Entscheidungsstichwort (Thema)

Zur Rüge der unterlassenen Beweiserhebung

 

Leitsatz (NV)

Ausnahmsweise kann das Finanzamt, das vor dem Finanzgericht durch einen Volljuristen vertreten war, die Unterlassung einer Beweiserhebung auch dann erfolgreich mit der Revision rügen, wenn es keinen entsprechenden Beweisantrag gestellt hatte.

 

Normenkette

FGO §§ 76, 115 Abs. 2 Nr. 3

 

Tatbestand

Der Kläger ist Elektromonteur und seit Jahren auf auswärtigen Baustellen tätig. In seinem Antrag auf Lohnsteuer-Jahresausgleich machte er u. a. neben den Fahrtkosten von seiner Schlafstelle zu den jeweiligen Baustellen an 220 Tagen folgende Werbungskosten geltend:

1. 45 Familienheimfahrten 2 160 DM

2. Zimmermiete 1 680 DM

3. Mehraufwendungen für Verpflegung an 220 Tagen 8 360 DM.

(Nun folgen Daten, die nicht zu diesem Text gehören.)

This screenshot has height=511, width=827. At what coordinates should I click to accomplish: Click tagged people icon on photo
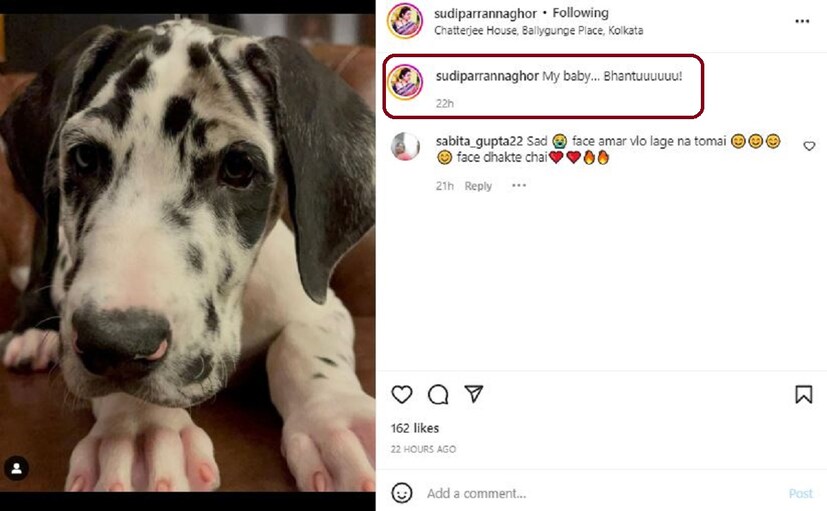pyautogui.click(x=17, y=467)
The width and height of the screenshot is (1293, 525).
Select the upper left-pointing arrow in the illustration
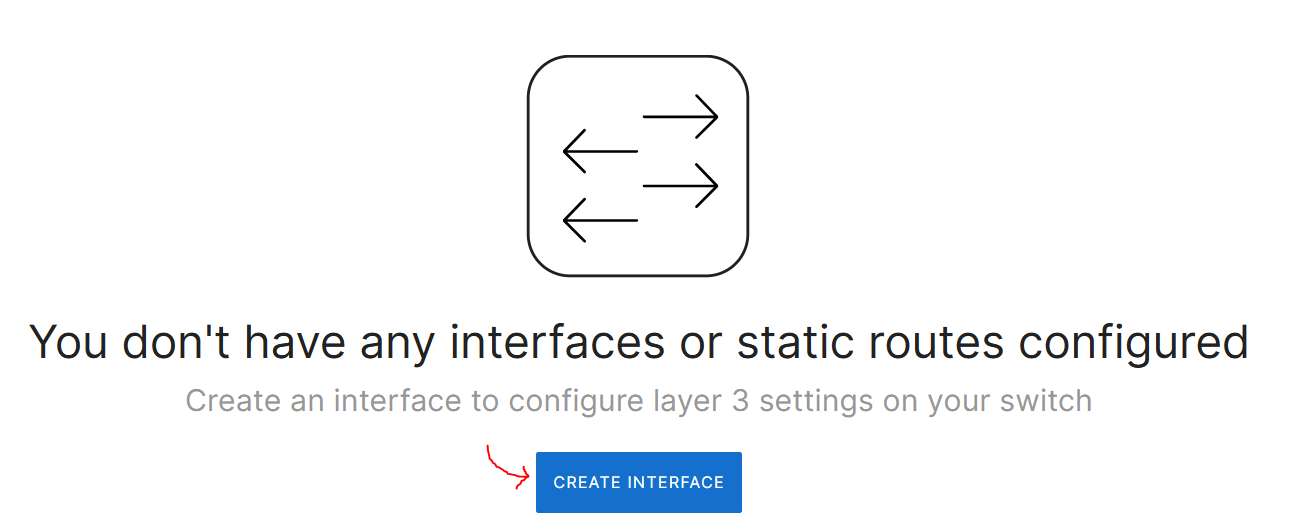(600, 151)
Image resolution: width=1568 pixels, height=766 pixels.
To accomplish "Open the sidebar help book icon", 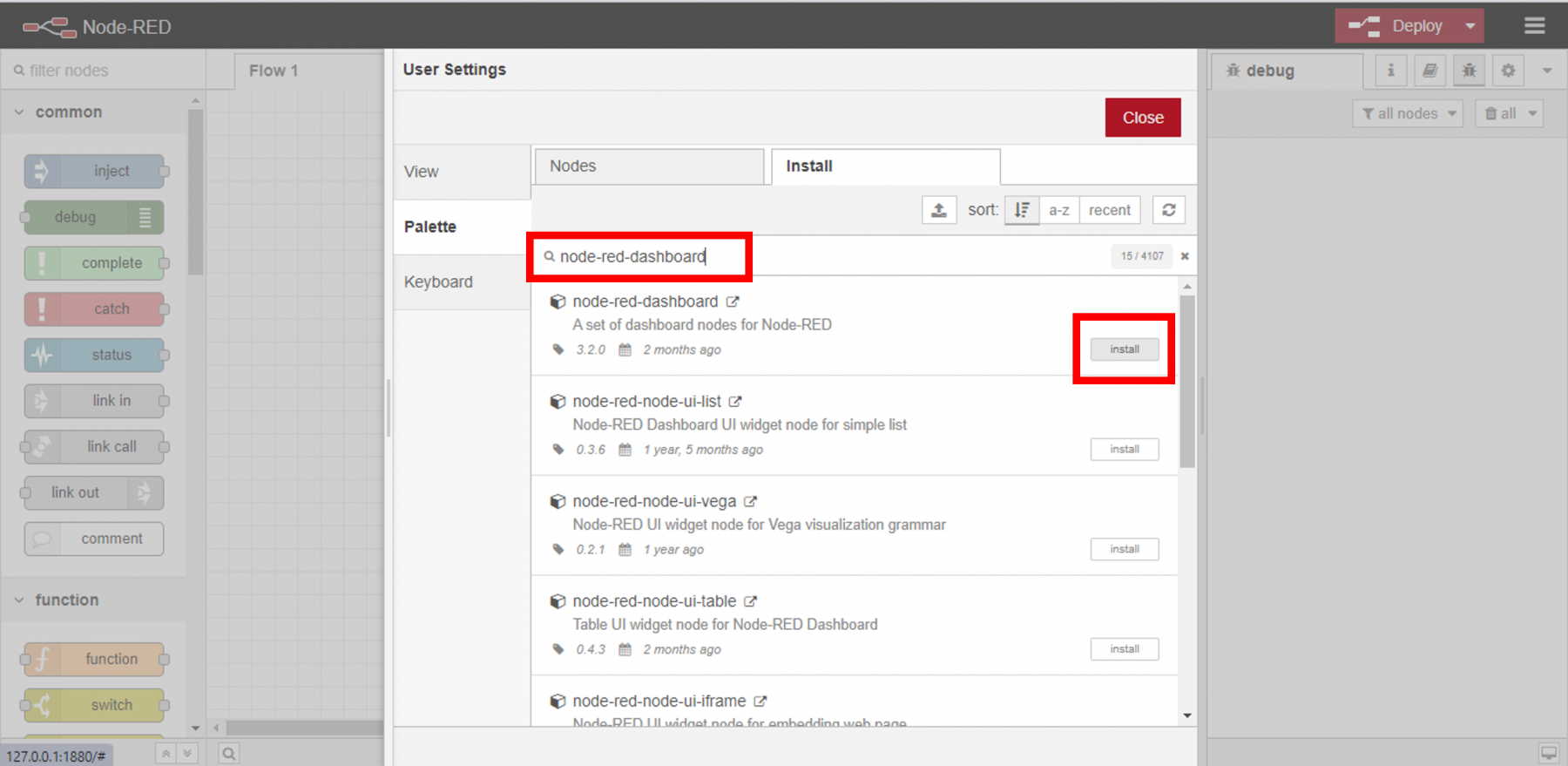I will (x=1429, y=71).
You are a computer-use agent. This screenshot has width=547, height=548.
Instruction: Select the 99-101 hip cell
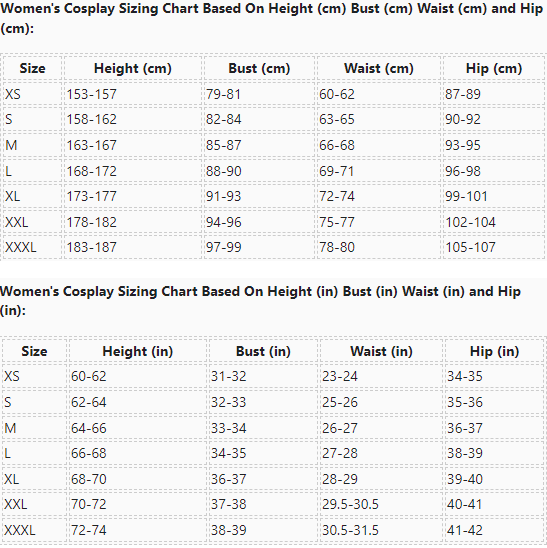(x=494, y=196)
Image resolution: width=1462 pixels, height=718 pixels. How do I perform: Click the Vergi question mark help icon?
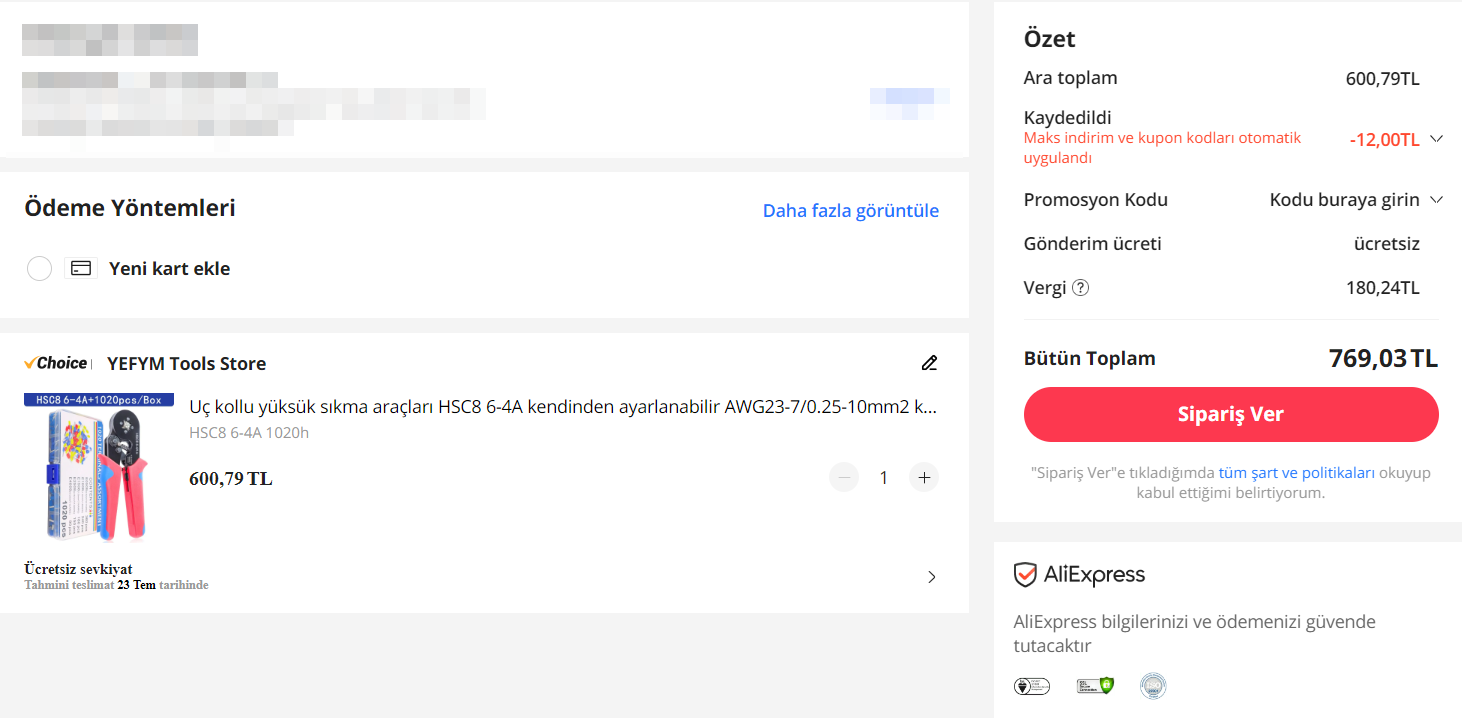tap(1080, 288)
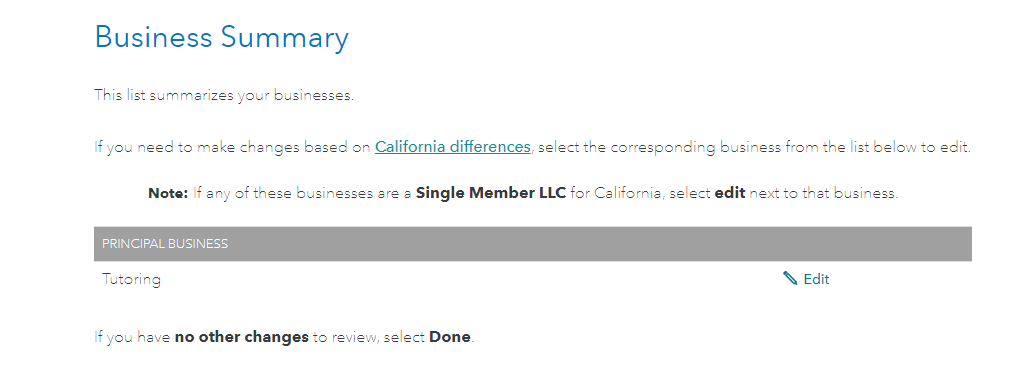Click the bold Note: label
This screenshot has width=1016, height=369.
pyautogui.click(x=168, y=193)
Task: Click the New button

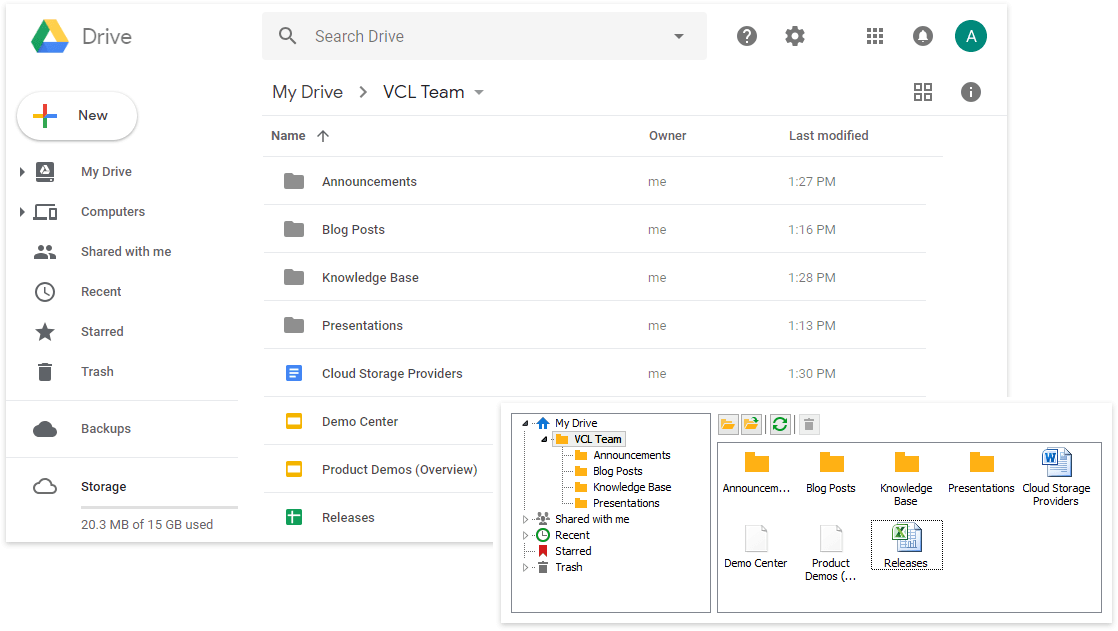Action: coord(77,116)
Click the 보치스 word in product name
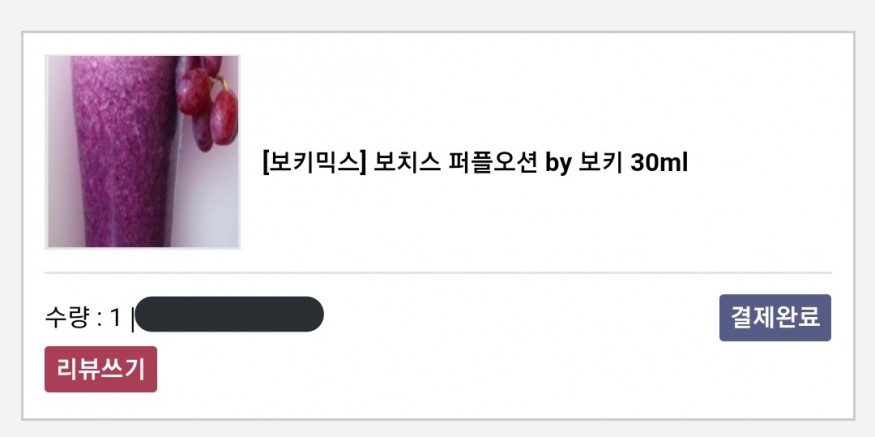Viewport: 875px width, 437px height. pyautogui.click(x=407, y=163)
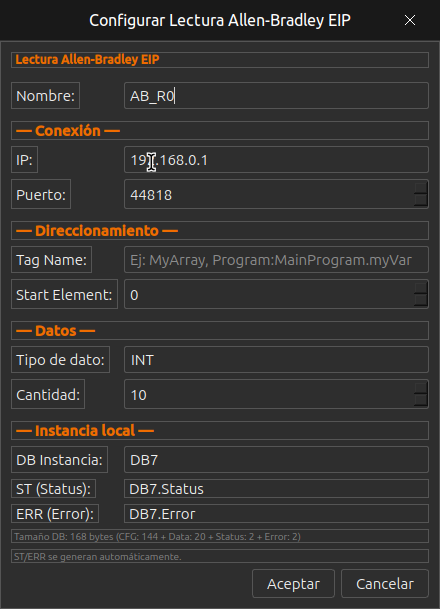Select the DB Instancia field with DB7
440x609 pixels.
pyautogui.click(x=276, y=460)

Er gab an, vom Arbeitgeber dafür 9 620 DM steuerfrei ersetzt erhalten zu haben.

Das Finanzamt (FA) kam zu dem Ergebnis, daß der Arbeitgeber nach den vom Kläger vorgelegten monatlichen Lohnabrechnungen 12 629 DM steuerfreie Auslösung und 242,80 DM steuerfreie Fahrtkosten erstattet habe. Werbungskosten erkannte das FA nur in Höhe von 10 686 DM an. Durch Bescheid über den Lohnsteuer-Jahresausgleich vom 17. August 1978 wurde deshalb der Erstattungsbetrag auf 0 DM festgesetzt und durch Nachforderungsbescheid vom 3. Oktober 1978 Lohnsteuer nachgefordert. Beide Bescheide wurden bestandskräftig.

Aufgrund einer Anfrage der Veranlagungsstelle bei der Prämienstelle des FA vom 15. Juni 1978 wurde festgestellt, daß der Kläger für die im Antrag auf Lohnsteuer-Jahresausgleich als Sonderausgaben geltend gemachten Beiträge an Bausparkassen bereits vorher die Gewährung einer Wohnungsbauprämie beantragt hatte. Die entsprechende Mitteilung der Prämienstelle datiert vom 4. September 1978. Daraufhin forderte das FA am 17. November 1978 mit gemäß § 173 Abs. 1 Nr. 1 der Abgabenordnung (AO 1977) geändertem Lohnsteuer-Nachforderungsbescheid einen weiteren Betrag an.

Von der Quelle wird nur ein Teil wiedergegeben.